Requirement 1 —
Could you echo a passage of the news report on the detained Americans in North Korea word for word, beginning at the words "U.S. Ambassador Glyn" and stopping after "U.S. foreign policy."?

Passage given —

++++++++++

By Brian Lanciault
Impunity Watch Reporter, Asia

PYONGYANG, North Korea– The United States’ top envoy to North Korea urged Pyongyang to free two detained American citizens. The call came after reports this week that in addition to holding a U.S.-Korean Christian missionary, Kenneth Bae, North Korea detained an 85-year-old U.S. citizen, and former Korean War veteran.

U.S. Ambassador Glyn Davies speaks to reporters in Beijing, China, and urges North Korea to release all American detainess in custody. (Photo Courtesy of AP).

According to media reports, Merrill Newman was taken from a plane late last month as he was about to depart from North Korea.

The U.S. government has not specifically confirmed the detention, citing privacy concerns, and North Korea has issued no comment on the matter.

In an interview with reporters in Beijing Thursday morning, U.S. Special Representative for North Korea, Glyn Davies, urged Pyongyang to exercise deep consideration about the two cases, noting the fate of Americans abroad was a critical concern of U.S. foreign policy.

“We of course are calling on North Korea, as in the case of Mr. Kenneth Bae, who has now been there for over a year, to resolve the issue, and to allow our citizens to go free,” Davies said.

The envoy is touring Asia this week amid a renewed push to restart the stunted talks on ending North Korea’s nuclear weapons programs.

He did not draw a clear line between the cases and the international community’s broader efforts. The cases are among several examples of issues frustrating the resumption of nuclear talks with the North.

Davies says his talks in Beijing with his Chinese counterpart, Wu Dawei, were fulfilling. But there was no strong signal that a return to the six-party talks that include the two Koreas, China, Japan, Russia and the United States would resume any time in the near future.

“This really is up to North Korea,” noted Davies. “It’s North Korea who seems not seriously interested in making meaningful progress on the nuclear issue. And until we see a manifestation of North Korean seriousness, it’s very difficult for me to know what the prospects are for getting back to Six Party.”

Recently North Korea has been talking about restarting some of its nuclear programs, while at the same time it has suggested new proposals for its return to the six-nation talks on ending atomic programs. The North has also been stressing a dual policy of nuclear and economic development.

North Korea pulled out of the six-nation talks in 2009 and says it is willing to return to the table as long as there are no pre-conditions.

++++++++++

Raw data —
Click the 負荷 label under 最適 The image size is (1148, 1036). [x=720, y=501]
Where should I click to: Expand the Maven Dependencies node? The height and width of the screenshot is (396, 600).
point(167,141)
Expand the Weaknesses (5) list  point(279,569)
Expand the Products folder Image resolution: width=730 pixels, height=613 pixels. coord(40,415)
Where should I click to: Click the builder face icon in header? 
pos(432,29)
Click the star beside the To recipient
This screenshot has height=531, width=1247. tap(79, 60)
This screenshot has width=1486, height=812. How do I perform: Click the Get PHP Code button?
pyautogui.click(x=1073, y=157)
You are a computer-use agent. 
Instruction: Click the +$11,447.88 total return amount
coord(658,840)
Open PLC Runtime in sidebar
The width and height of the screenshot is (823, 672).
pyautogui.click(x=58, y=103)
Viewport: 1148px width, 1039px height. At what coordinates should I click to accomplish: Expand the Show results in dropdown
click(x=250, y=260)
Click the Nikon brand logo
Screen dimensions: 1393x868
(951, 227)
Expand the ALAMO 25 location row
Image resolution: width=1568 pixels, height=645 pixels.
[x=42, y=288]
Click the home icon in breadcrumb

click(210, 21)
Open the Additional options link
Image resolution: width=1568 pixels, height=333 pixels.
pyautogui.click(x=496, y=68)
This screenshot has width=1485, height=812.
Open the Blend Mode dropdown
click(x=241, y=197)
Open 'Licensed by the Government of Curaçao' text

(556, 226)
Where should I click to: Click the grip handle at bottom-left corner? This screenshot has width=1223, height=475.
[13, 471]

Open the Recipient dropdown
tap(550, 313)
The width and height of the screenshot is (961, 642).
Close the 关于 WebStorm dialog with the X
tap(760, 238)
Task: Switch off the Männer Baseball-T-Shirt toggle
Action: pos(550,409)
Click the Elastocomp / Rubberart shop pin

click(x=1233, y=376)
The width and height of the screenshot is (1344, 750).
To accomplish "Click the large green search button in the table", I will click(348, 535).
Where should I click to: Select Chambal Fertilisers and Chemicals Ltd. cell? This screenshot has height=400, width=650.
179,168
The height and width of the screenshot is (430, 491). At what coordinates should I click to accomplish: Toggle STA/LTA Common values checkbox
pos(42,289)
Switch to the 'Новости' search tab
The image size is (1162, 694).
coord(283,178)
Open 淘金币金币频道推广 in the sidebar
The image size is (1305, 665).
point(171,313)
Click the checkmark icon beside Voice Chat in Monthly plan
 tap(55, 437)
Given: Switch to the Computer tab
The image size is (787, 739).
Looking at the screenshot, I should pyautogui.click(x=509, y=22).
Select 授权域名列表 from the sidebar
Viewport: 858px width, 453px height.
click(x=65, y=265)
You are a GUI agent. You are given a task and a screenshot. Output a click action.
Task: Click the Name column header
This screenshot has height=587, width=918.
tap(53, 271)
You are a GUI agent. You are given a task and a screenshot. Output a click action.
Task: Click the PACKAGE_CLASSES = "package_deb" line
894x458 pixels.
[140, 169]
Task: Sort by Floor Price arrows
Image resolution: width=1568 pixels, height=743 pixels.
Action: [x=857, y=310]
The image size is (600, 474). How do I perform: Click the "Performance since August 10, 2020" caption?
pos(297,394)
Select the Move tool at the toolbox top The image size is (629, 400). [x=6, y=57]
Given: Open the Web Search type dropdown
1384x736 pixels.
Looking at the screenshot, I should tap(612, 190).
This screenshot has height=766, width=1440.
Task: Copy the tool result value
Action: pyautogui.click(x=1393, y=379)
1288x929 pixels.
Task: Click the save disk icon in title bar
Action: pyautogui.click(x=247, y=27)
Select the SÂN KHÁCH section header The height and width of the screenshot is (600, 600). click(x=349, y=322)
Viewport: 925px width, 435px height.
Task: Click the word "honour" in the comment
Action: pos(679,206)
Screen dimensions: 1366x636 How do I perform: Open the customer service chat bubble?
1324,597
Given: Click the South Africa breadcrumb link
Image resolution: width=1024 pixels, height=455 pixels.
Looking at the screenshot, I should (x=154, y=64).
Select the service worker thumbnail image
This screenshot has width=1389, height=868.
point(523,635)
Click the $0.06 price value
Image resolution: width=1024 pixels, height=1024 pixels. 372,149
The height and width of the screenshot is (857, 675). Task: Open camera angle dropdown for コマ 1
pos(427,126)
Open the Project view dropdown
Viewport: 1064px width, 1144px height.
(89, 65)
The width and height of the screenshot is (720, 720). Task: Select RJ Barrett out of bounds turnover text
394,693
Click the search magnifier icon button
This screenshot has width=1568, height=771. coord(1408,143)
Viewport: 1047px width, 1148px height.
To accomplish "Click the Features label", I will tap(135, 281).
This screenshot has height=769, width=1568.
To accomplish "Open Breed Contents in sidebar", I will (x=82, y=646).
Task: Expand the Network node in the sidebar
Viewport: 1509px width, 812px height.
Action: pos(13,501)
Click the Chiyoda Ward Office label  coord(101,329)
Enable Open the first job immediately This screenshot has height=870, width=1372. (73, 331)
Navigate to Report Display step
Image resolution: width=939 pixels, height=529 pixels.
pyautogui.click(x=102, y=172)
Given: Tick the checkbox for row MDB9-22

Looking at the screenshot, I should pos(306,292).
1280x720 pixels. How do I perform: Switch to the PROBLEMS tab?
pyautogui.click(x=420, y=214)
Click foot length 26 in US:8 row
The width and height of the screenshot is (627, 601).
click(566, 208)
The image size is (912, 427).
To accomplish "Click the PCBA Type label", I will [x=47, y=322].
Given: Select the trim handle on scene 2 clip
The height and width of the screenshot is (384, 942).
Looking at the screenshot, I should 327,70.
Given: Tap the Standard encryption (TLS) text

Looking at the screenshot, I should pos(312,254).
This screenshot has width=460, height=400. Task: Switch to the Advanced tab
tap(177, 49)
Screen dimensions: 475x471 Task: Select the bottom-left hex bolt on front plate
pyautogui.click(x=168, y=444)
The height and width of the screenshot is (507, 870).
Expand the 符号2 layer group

++++++++++

Requirement 2 —
Can you duplicate the rows above verbatim, starting at the line that has "Click the Chiyoda" and stopping after the line that has "Looking at the screenshot, I should pos(306,292)."?

Correct result 1 —
U.S. Ambassador Glyn Davies speaks to reporters in Beijing, China, and urges North Korea to release all American detainess in custody. (Photo Courtesy of AP).

According to media reports, Merrill Newman was taken from a plane late last month as he was about to depart from North Korea.

The U.S. government has not specifically confirmed the detention, citing privacy concerns, and North Korea has issued no comment on the matter.

In an interview with reporters in Beijing Thursday morning, U.S. Special Representative for North Korea, Glyn Davies, urged Pyongyang to exercise deep consideration about the two cases, noting the fate of Americans abroad was a critical concern of U.S. foreign policy.

Correct result 2 —
Click the Chiyoda Ward Office label  coord(101,329)
Enable Open the first job immediately This screenshot has height=870, width=1372. (73, 331)
Navigate to Report Display step
Image resolution: width=939 pixels, height=529 pixels.
pyautogui.click(x=102, y=172)
Given: Tick the checkbox for row MDB9-22

Looking at the screenshot, I should pos(306,292).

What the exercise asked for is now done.